When Rush Limbaugh and others in the "wingnut media" talk about climate change, it's not really about science. It's all about politics. So showing how the science offered by people like Avery is "wrong" is pointless. Limbaugh and company are not going to be swayed by science. They are going to use — and abuse — science to achieve their own political (and mercentary) aims. And their audience probably is not open to scientific persuasion either. Because they view science through a powerful philosophical and political screen.

It gets right back to Hulme's points about values. Scientific right or wrong matters here much less than those underlying values.

So I'd save your breath. Don't bother with trying too hard to counteract the Singers of the world. Playing in their ballfield puts you right where they want you — in a position where they can show that their science is just as legitimate as yours. This was shown in dramatic fasion the other day when Gavin Schmidt and two colleagues agreed to take on Richard Lindzen, Michael Crichton and Pillip Stott in an Oxford-style debate in New York. The debate question was whether global warming is a crisis. The majority of folks in the audience went in to the event inclined to think that it most definitely was. A majority came out thinking the opposite. For a good description of what happened, see Pat Joseph's blog at the Sierra Club.

-- Tom Yulsman

ankh said...

If by "show" you mean "fool people" yes.
Public debate is about all the anti-evolution folks have been able to manage for decades now, in the absence of any science. It's their last refuge.
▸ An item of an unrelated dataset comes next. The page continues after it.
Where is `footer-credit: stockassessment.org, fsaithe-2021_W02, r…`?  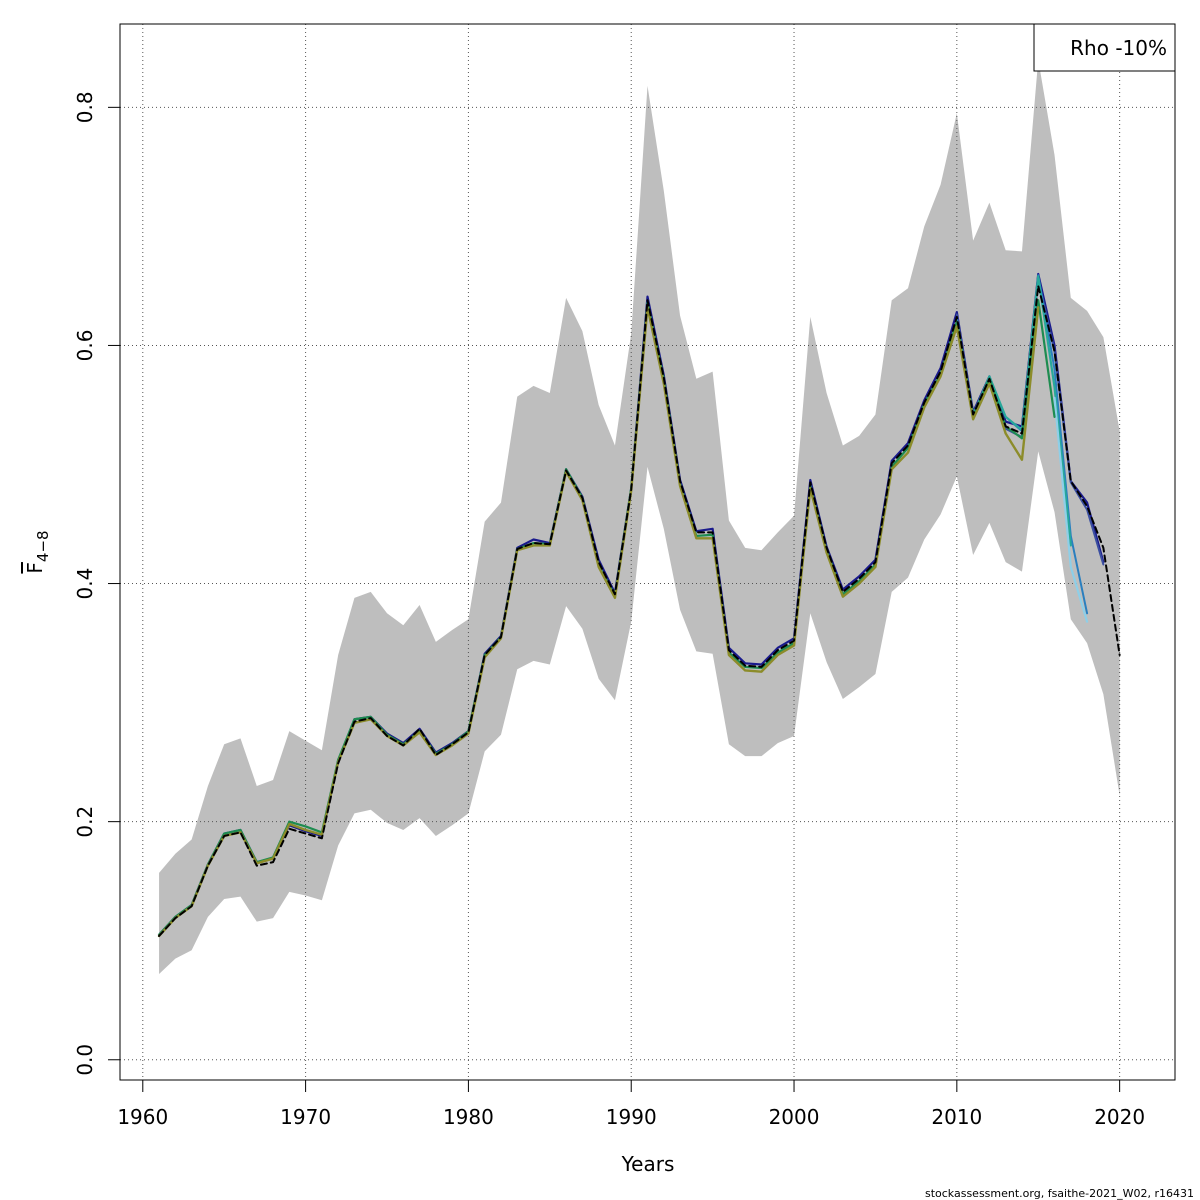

As others have pointed out, this may also be the explanation of the Fermi Paradox (why there's no sign of intelligent life in the universe).

Steve Bloom said...

I think I didn't make my point very well. I agree that there's no value in debating the likes of Avery and Singer (or Crichton, Lindzen and Stott). What I am suggesting is that it's worth removing their public platform in order to eliminate the appearance that there's still a debate. People like Limbaugh are the rotten core of the onion and certainly cannot be gotten at directly very easily, but the outer layers like Fox and AEI are a different story. Once those layers are peeled away, I think we'll see even Limbaugh's tune begin to change. Preliminary efforts already seem to have net with a degree of success. For example, recently a blogger named Spocko used clip's from Disney-owned KSFO to convince advertisers to boycott the station. He had some success, following which Disbey sicced their lawyers on him, following which Disney ended up in a deeper hole than they had started out in. Similarly, recall the pressure put on ExxonMobil to at least pretend to drop its support for CEI et al. Could a more comprehensive effort substantially reduce the funding and thus the profile of the delusionists?